Actualização Jan. 2016:
As circunstancias da vida politica ditaram que o novo Governo tenha o apoio de dois partidos que defenderam o aumento do número de canais na TDT. A política do Governo é pois influenciada por três partidos (PS, BE e PCP) que defenderam nos seus programas eleitorais o aumento do número de canais da TDT, nomeadamente a disponibilização dos canais da RTP. A RTP já divulgou que pretende disponibilizar a RTP Memória e a RTP 3 na TDT. Pretende também lançar a RTP 3 Internacional, fazendo "companhia" à RTP Internacional. Defendo a disponibilização de dois canais internacionais até porque foi uma das sugestões que apresentei em 2013 na Consulta Pública ao Projecto do Contrato de Concessão da RTP. 

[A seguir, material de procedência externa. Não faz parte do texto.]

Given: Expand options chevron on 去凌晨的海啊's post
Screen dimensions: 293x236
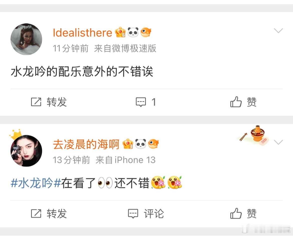Looking at the screenshot, I should coord(278,142).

Sem surpresa, sempre que a RTP refere que pretende disponibilizar a RTP 3 e a RTP Memória na TDT, os dois operadores privados manifestam-se contra. Recordo mais uma vez que, até à data, apenas a RTP solicitou autorização para disponibilizar mais canais de TV na TDT. Tal como referi na consulta pública relativa à investigação aos custos e proveitos da TDT, a ERC entende que os contratos de concessão do serviço público constituem título bastante para o transporte e difusão desses serviços de programas na rede de TDT. Ou seja, a RTP não carece de autorização. Já os operadores privados não deram entrada junto da ERC ou ANACOM de qualquer pedido.

Tudo indica pois que a disponibilização na TDT da RTP Memória e da RTP 3 poderá ser uma realidade ainda em 2016. Esperemos que o Governo cumpra a palavra e não se deixe intimidar por interesses menores. Tal não teria desculpa!